Anyone have experience with this or can provide some guidance?

### RE: Wind Loading - AASHTO Pedestrian Bridge, AASHTO Sign and Luminaries, with AASHTO LRFD 8th, Oh my.

It's always a pain when they do that to us. Hopefully, I can make you feel somewhat better about your options by letting you know that in the 8th edition, they didn't change the wind loading as much as it seems. The load factors changed, but the wind pressure calculations also changed, so that the factored wind pressures for the various load combinations remain much as they were. In the 8th Ed. the Strength V and Service I wind speeds (80mph and 70mph, respectively) are now independent of the design wind speed for Strength III from the map (instead of essentially being a percentage of the design wind speed, which varied depending on your location). If your design wind speed under the older spec was the 100mph that covered most of the US, the wind pressures for the Strength V and Service I combinations are about the same.

That said, I recommend using the edition of the bridge design specification active at the time of publication of the sign spec. edition you're using.

I think you'd be justified using whichever version of the specs you choose, so long as the load factors and base wind pressure calculations are from the same version.

Edit: I noticed you were using the standard sign spec., so for that you would use the ASD provisions of AASHTO Standard bridge design spec. (17th Ed.)

Rod Smith, P.E., The artist formerly known as HotRod10

### RE: Wind Loading - AASHTO Pedestrian Bridge, AASHTO Sign and Luminaries, with AASHTO LRFD 8th, Oh my.

The Guide Spec commentary gives a good reason for using the Sign & Luminaire Manual (In C3.4 I saw AASHTO Signs but no reference to ASD 2002 version.)I interpret 3.4 as being for the superstructure only unless you have some sort of funky, piers. If you have piers that are similar to what would be on a highway bridge, I would use the LRFD spec for the substructure. If you could demonstrate that the superstructure isn't what AASHTO envisions perhaps the owner would go with using the LRFD spec. You're not precluded from using LRFD to design a ped bridge, although there are some minor inconsistencies in LRFD regarding ped bridges.

The last ped bridge I did was 20+ years ago, a 160' cable stay. The Guide Spec was only in ASD at the time. Wind requirements were different.

### RE: Wind Loading - AASHTO Pedestrian Bridge, AASHTO Sign and Luminaries, with AASHTO LRFD 8th, Oh my.

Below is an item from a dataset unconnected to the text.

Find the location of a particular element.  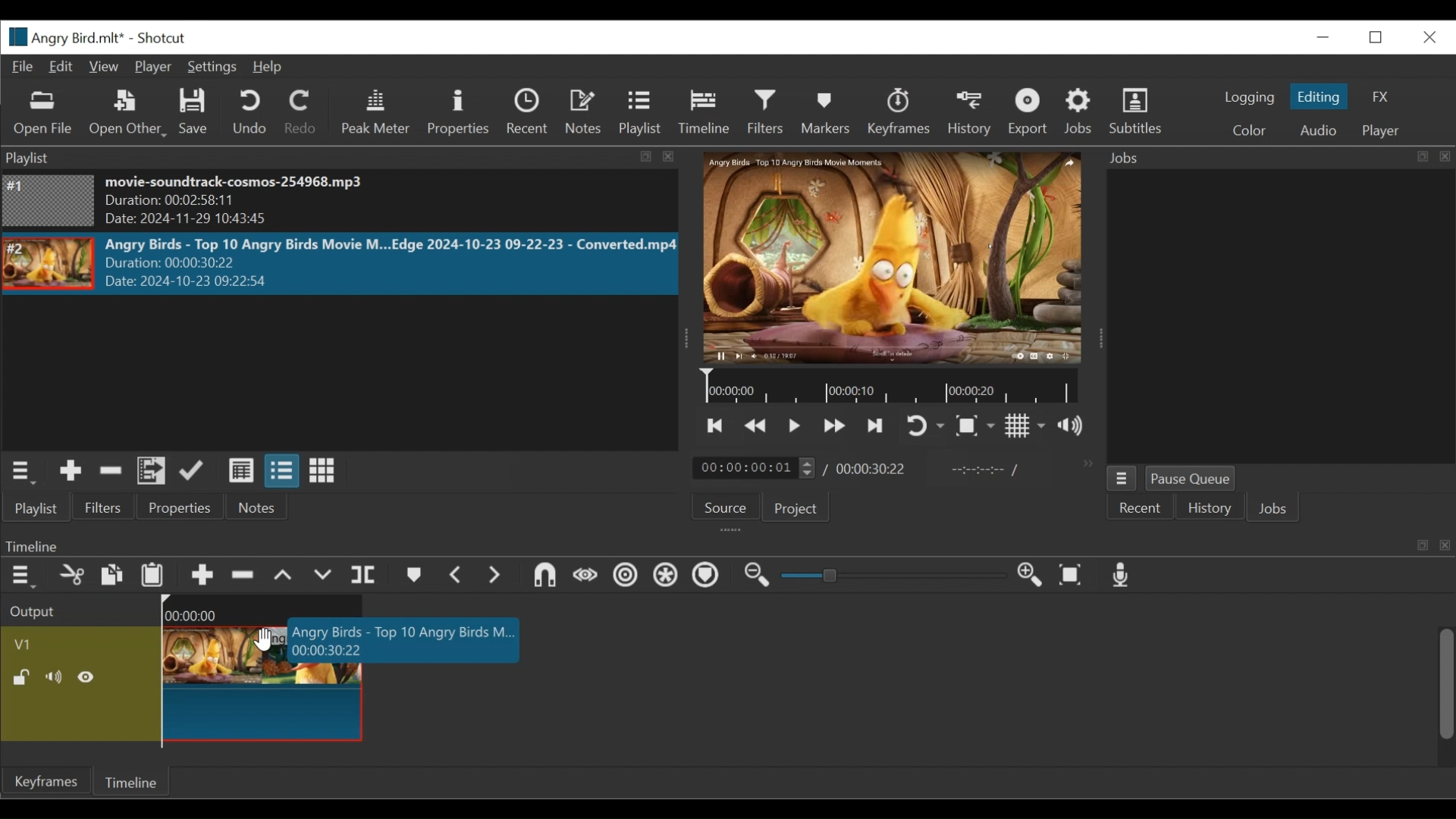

Sometimes with pedestrian bridges you have to use some engineering judgement. The ped. bridge guidespec was generally written to cover truss bridges which were light and narrow, like an overhead sign structure, compared to regular highway bridges. Lateral loads and fatigue from wind could easily control those designs in some instances. What you have seems much more like a regular girder bridge so the wind loads should be close to what you would expect for that type of design straight from the 8th ed. Bridgesmith's comments seem to me to be on the right track.